» Task instructions
Every line with "radio" in it must be copied from the data.

» Excerpted data
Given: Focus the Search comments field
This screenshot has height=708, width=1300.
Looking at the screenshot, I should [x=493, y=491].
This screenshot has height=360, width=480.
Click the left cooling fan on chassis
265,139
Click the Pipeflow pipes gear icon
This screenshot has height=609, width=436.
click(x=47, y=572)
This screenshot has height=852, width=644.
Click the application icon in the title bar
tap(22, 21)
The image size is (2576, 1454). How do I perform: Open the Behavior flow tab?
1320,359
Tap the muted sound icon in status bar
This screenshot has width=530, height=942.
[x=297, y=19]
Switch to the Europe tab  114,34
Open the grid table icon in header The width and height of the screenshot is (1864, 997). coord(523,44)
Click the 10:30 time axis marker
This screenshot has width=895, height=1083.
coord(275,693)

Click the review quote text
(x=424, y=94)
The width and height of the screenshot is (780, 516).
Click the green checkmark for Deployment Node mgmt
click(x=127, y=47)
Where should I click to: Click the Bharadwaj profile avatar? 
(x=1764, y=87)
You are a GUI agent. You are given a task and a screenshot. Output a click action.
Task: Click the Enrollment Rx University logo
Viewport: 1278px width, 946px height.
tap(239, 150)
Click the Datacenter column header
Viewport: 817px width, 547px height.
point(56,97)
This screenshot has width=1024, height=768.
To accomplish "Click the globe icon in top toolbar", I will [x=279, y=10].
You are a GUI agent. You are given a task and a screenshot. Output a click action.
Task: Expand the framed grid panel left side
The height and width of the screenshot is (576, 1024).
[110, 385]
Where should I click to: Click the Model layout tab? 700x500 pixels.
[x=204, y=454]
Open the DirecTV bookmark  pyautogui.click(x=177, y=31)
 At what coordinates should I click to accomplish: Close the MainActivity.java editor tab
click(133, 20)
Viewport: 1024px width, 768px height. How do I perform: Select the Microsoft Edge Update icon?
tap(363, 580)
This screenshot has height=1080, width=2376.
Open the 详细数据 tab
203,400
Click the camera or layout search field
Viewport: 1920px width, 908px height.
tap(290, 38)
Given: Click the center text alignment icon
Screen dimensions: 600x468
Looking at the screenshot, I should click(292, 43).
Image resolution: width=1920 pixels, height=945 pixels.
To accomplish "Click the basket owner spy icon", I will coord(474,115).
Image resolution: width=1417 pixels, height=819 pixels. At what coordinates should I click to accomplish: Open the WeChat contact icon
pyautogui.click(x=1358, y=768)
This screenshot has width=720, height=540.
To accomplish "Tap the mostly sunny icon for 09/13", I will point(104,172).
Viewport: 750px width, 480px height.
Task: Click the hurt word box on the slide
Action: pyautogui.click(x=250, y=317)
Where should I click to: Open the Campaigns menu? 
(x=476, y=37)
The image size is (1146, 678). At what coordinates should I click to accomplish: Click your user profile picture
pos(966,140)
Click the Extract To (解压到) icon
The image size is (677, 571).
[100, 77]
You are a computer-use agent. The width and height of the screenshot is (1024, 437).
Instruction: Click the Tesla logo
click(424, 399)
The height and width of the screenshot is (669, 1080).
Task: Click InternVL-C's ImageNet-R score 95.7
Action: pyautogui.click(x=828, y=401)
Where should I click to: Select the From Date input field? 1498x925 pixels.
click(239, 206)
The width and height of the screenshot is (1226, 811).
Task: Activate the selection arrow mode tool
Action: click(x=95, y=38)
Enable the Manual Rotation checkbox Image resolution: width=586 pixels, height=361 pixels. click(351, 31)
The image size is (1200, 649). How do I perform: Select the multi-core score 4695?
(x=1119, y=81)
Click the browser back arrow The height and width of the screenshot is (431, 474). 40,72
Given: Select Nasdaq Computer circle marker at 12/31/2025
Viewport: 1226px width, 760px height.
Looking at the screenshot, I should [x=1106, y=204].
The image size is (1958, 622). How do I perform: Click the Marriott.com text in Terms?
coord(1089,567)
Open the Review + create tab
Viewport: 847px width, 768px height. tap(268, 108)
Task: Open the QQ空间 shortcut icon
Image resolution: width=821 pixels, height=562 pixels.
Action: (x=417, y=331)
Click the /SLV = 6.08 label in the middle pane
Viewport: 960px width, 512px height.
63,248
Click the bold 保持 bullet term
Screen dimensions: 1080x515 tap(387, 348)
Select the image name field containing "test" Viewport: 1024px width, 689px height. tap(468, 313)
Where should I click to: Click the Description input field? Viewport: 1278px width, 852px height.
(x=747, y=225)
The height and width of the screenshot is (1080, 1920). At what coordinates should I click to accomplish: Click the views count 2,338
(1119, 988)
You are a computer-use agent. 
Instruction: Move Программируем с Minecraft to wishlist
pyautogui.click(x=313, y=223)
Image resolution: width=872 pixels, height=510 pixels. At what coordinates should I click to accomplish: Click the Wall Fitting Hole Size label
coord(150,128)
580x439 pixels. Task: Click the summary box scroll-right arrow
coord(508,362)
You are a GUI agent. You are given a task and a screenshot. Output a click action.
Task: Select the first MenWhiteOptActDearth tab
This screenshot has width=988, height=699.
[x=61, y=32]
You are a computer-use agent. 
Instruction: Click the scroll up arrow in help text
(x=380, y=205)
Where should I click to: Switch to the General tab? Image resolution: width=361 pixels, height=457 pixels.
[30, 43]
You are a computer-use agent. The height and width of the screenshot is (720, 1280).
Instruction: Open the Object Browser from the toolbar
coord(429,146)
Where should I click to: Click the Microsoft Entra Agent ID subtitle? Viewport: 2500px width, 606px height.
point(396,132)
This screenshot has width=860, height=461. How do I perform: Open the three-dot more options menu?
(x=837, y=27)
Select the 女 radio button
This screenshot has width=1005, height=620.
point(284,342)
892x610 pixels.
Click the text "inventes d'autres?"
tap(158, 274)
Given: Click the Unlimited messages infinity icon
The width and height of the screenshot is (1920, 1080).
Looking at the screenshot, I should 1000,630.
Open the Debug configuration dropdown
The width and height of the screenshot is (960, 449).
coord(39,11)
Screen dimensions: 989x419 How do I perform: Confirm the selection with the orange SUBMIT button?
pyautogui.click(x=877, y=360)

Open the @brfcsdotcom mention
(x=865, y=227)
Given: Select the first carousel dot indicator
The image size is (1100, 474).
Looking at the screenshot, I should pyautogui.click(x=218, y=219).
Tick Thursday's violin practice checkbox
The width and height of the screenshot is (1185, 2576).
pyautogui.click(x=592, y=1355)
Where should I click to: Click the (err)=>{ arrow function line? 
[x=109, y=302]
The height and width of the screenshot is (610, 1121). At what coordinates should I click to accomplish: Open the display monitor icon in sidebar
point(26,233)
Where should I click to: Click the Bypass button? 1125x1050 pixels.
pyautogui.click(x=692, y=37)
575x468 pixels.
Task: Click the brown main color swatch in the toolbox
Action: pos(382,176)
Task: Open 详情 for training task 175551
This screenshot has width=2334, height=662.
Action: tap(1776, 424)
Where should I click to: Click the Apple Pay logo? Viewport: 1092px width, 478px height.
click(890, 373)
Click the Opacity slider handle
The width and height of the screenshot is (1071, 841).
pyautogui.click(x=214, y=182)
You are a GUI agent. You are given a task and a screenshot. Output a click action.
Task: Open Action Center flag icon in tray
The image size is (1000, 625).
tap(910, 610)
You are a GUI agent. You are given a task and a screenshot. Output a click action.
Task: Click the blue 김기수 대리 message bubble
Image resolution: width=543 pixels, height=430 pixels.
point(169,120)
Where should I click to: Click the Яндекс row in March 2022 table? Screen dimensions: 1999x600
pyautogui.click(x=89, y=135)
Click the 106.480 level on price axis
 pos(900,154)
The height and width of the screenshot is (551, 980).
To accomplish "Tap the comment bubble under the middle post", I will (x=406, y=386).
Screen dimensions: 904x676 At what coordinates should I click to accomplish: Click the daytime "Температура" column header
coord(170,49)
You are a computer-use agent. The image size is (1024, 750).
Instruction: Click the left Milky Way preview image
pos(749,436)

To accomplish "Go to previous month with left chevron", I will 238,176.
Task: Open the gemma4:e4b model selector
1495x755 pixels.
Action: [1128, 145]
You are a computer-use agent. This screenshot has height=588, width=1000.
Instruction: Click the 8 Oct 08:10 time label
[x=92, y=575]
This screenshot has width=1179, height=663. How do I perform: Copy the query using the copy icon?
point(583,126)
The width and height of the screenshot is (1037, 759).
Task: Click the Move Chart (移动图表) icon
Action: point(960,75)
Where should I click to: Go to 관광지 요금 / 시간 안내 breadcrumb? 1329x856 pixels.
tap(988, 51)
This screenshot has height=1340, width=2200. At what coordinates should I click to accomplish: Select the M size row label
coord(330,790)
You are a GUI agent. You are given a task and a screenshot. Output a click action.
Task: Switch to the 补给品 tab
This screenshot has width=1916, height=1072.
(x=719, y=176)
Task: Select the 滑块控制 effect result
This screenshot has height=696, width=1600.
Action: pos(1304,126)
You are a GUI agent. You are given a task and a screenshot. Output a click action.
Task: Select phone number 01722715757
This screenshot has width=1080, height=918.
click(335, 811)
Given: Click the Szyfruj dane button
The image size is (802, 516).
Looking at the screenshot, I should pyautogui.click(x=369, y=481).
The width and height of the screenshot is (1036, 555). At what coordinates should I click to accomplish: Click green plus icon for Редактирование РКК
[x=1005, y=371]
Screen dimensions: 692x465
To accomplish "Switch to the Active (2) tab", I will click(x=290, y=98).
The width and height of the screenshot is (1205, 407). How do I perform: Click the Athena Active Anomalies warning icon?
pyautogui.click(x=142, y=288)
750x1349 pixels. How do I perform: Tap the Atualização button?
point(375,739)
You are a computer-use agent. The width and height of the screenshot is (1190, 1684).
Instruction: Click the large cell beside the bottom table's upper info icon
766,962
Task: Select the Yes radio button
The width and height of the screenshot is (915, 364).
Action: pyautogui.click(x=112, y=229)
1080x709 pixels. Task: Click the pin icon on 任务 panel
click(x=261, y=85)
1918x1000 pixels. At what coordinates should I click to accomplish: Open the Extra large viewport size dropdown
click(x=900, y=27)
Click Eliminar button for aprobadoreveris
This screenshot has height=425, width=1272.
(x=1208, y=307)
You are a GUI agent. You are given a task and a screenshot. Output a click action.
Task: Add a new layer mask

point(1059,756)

» Finished exercise
Select the 女 radio button
Task: Select the Yes radio button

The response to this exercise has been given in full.